[Collected data entries]

☆ ☆ ☆

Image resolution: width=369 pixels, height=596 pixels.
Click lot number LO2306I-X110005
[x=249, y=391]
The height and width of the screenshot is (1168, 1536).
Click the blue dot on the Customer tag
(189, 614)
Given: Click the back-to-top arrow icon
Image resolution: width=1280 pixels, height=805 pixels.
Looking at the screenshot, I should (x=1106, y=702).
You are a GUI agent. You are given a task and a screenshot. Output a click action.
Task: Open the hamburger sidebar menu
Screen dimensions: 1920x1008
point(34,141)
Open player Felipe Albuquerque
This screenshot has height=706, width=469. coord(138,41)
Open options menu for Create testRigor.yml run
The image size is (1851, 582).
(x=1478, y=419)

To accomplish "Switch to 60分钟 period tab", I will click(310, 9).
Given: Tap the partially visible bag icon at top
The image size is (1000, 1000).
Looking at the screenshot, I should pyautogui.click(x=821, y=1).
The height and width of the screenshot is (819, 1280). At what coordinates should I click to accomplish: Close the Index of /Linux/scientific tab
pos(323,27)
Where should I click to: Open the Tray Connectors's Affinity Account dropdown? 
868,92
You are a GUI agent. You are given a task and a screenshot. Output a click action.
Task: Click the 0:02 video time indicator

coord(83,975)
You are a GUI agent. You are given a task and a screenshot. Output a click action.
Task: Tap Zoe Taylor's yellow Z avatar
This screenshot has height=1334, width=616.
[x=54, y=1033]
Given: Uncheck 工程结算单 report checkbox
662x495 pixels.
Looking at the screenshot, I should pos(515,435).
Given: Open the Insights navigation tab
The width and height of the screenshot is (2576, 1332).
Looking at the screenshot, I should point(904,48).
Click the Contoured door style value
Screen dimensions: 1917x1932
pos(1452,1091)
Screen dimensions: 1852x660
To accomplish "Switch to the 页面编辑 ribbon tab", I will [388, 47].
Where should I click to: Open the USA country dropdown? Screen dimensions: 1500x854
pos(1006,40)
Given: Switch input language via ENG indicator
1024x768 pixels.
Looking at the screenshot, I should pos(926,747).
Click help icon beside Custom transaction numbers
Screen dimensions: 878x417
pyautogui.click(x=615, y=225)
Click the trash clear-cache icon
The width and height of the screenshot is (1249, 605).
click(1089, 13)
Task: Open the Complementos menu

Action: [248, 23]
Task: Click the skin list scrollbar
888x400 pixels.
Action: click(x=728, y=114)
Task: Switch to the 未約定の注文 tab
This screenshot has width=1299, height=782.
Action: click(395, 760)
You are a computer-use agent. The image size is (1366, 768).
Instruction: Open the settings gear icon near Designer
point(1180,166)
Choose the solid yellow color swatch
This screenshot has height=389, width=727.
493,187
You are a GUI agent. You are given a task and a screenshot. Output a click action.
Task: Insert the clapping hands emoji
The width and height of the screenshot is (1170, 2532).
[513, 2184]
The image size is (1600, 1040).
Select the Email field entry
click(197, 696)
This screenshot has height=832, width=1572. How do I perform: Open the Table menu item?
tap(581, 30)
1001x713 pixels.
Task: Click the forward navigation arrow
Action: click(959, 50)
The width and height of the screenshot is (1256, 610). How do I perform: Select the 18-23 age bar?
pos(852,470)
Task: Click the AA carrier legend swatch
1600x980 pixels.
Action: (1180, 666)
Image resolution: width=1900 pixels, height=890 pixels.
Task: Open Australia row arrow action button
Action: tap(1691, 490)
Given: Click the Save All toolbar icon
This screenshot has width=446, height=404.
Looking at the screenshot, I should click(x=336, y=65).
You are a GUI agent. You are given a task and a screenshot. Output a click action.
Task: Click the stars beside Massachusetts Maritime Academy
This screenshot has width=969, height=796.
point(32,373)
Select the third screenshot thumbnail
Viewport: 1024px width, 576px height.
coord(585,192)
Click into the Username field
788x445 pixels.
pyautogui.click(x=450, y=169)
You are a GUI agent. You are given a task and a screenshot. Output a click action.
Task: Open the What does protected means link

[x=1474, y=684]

☆ ☆ ☆

ABOUT THIS EXERCISE:
Report how many lines in the data contain the word "swatch", with no words besides the number.

EXERCISE RESULT:
2